Nicholas Mansergh had been similarly approving, writing in 1936 that he believed it ‘probable that a more moderate measure of Devolution, in accordance with the principle of the Northern Ireland experiment, might secure very serious consideration both in Scotland and Wales’. Writing in the late 1970s, however, Patrick Buckland was less positive, believing the experience of Stormont to represent a conclusive argument against planned Assemblies in Cardiff and Edinburgh.

Indeed, ‘direct rule’ of Northern Ireland from Westminster, implemented amid sectarian violence in 1972, removed the UK’s only devolved legislature just as debates intensified about creating two more on the mainland, although these failed to transpire due to a combination of unhappy Labour MPs and muted public enthusiasm. Only twenty years later was legislative devolution revived in Northern Ireland and applied to Scotland and Wales for the first time, the Scotland, Government of Wales and Northern Ireland Acts of 1998 transforming the UK’s territorial constitution, though still asymmetrically rather than federally.

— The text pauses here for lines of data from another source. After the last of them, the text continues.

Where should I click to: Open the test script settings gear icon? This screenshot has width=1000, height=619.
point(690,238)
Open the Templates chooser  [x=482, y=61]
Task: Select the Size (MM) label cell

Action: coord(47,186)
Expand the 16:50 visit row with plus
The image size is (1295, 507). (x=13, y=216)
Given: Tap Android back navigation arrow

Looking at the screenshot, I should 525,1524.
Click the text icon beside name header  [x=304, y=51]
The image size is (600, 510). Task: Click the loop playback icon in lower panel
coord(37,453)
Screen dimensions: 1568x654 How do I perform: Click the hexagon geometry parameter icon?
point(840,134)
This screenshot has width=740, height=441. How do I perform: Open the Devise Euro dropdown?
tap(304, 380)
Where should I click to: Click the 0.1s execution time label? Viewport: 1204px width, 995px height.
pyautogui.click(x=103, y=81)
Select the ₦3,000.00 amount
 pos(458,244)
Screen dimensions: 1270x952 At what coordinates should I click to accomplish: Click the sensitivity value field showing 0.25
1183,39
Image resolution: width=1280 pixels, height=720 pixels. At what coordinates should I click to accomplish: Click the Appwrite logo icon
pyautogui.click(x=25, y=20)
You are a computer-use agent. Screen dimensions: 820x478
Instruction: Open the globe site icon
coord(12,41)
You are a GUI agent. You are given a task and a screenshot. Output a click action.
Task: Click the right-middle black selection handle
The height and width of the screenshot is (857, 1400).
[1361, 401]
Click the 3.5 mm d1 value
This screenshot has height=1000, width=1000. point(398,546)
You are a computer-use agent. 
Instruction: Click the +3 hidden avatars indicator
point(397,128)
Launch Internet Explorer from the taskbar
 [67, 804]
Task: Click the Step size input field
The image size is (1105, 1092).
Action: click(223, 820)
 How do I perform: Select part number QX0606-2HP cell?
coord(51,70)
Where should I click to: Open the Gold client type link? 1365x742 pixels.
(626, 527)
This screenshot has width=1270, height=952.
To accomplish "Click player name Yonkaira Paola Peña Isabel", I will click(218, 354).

The new ‘Northern Ireland Assembly’, elected following the Good Friday Agreement, owed a lot to the Government of Ireland Act 1920 and occupied the Stormont complex built for the old Northern Ireland Parliament in 1932. That Assembly had a troubled first decade, suspended between 2002-07 due to disagreements between the Nationalist and Unionist parties which by statute had to share power in a carefully-designed Executive Committee.

When Northern Irish parties arrived in St Andrews, Scotland, in 2006 for talks intended to revived the devolved institutions, Jack McConnell, First Minister of Scotland, ‘left them in no doubt that [devolution] has been good for Scotland’ (Belfast Telegraph, 11 October 2006). Now that Unionism (be it Conservative or Labour) had embraced legislative devolution in Scotland as well as Northern Ireland, it could afford to be so unequivocal.